Tool to Process Smart Search Results and Identify Top Senders
Project description
Proofpoint Sender Analyzer
This tool helps identify the top senders based on smart search outbound message exports or CSV data.
Requirements:
- Python 3.9+
Installing the Package
You can install the tool using the following command directly from Github.
pip install git+https://github.com/pfptcommunity/senderstats.git
or can install the tool using pip.
# When testing on Ubuntu 24.04 the following will not work:
pip install senderstats
If you see an error similar to the following:
error: externally-managed-environment
× This environment is externally managed
╰─> To install Python packages system-wide, try apt install
python3-xyz, where xyz is the package you are trying to
install.
If you wish to install a non-Debian-packaged Python package,
create a virtual environment using python3 -m venv path/to/venv.
Then use path/to/venv/bin/python and path/to/venv/bin/pip. Make
sure you have python3-full installed.
If you wish to install a non-Debian packaged Python application,
it may be easiest to use pipx install xyz, which will manage a
virtual environment for you.
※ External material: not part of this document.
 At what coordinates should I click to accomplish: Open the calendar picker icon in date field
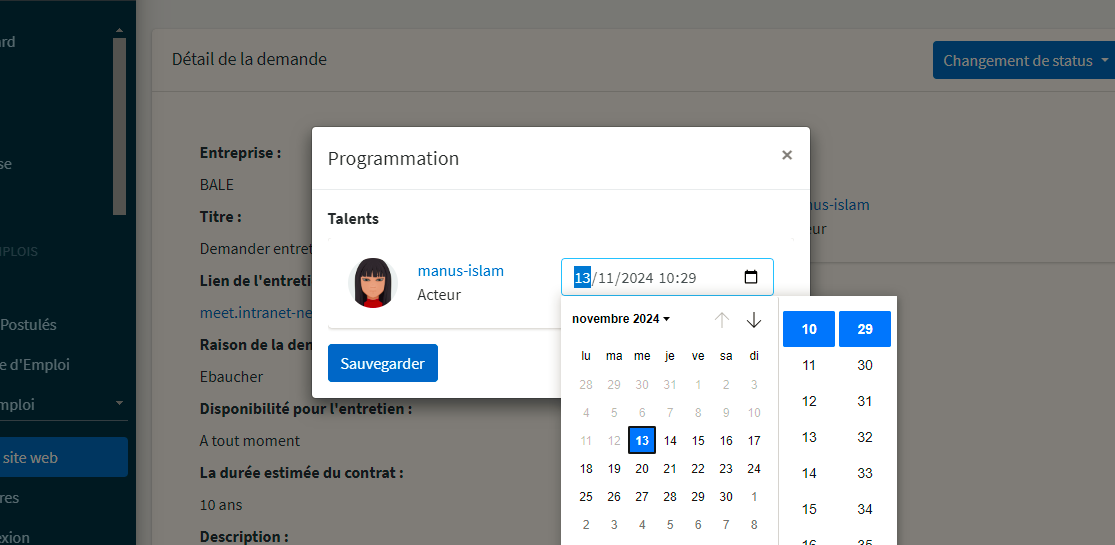click(x=751, y=277)
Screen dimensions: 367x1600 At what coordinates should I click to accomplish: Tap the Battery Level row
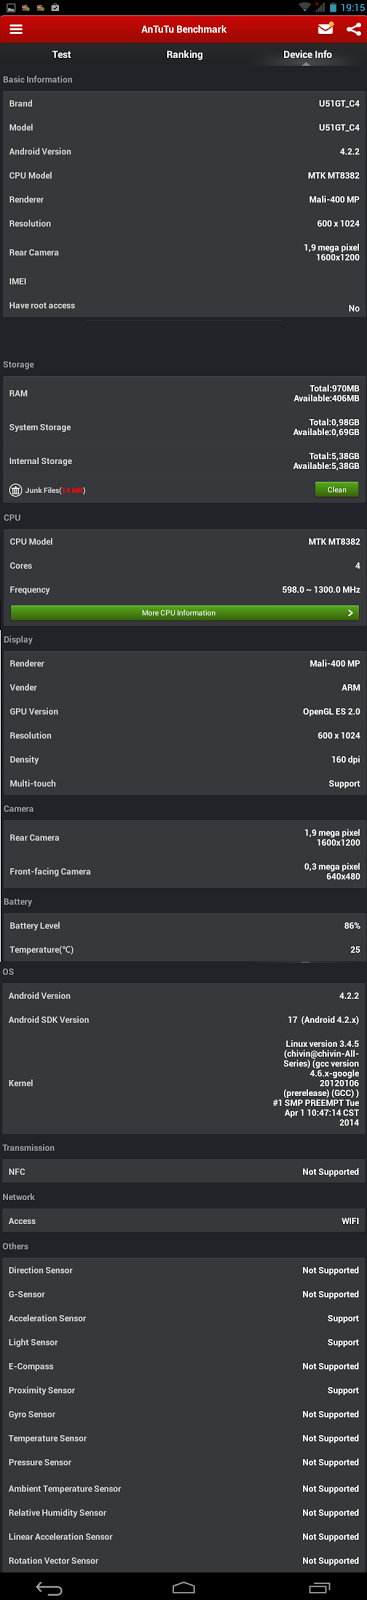(184, 926)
Make sure you have pipx installed.
See /usr/share/doc/python3.12/README.venv for more information.
note: If you believe this is a mistake, please contact your Python installation or OS distribution provider. You can override this, at the risk of breaking your Python installation or OS, by passing --break-system-packages.
hint: See PEP 668 for the detailed specification.
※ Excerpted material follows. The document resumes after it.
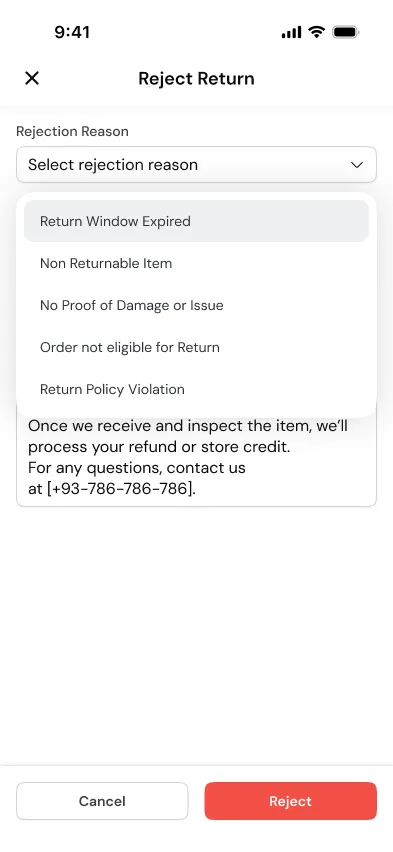Choose Return Window Expired option

pos(196,221)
You should use install pipx or you can configure your own virtual environment and use the command referenced above.
pipx install senderstats
Use Cases:
Outbound message volumes and data transferred by:
- Envelope sender
- Header From:
- Return-Path:
- Envelope header: From:, MessageID Host, MessageID Domain (helpful to identify original sender)
- Envelope sender and header From: for SPF alignment purposes
- Random subject line sampling to help understand the type of traffic
- Peak Hourly Volumes
Summarize message volume information:
- Estimated application email traffic based on sender volume threshold:
- Estimated application data
- Estimated application messages
- Estimated application average size
- Total outbound data
- Total outbound data
- Total outbound messages
- Total outbound average size
- Total outbound peak hourly volume
Usage Options:
usage: senderstats [-h] -i <file> [<file> ...] -o <xlsx> [--mfrom MFrom] [--hfrom HFrom] [--rcpts Rcpts]
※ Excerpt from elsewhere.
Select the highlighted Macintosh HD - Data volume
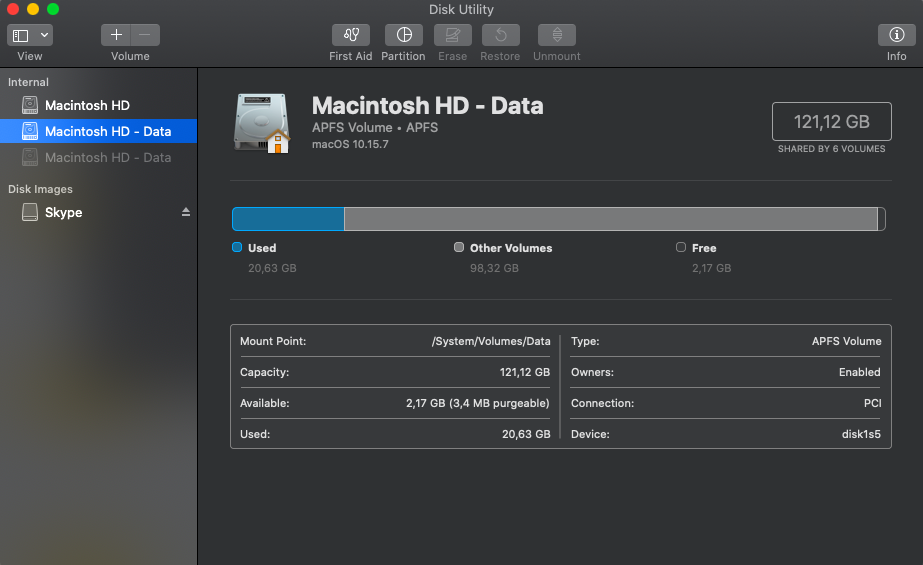The height and width of the screenshot is (565, 923). (108, 131)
[--rpath RPath] [--msgid MsgID] [--subject Subject] [--size MsgSz] [--date Date] [--gen-hfrom]
[--gen-rpath] [--gen-alignment] [--gen-msgid] [--expand-recipients] [--no-display-name]
[--remove-prvs] [--decode-srs] [--no-empty-hfrom] [--sample-subject]
[--excluded-domains <domain> [<domain> ...]] [--restrict-domains <domain> [<domain> ...]]
[--excluded-senders <sender> [<sender> ...]] [--date-format DateFmt]
This tool helps identify the top senders based on smart search outbound message exports.
Input / Output arguments (required):
-i <file> [<file> ...], --input <file> [<file> ...] Smart search files to read.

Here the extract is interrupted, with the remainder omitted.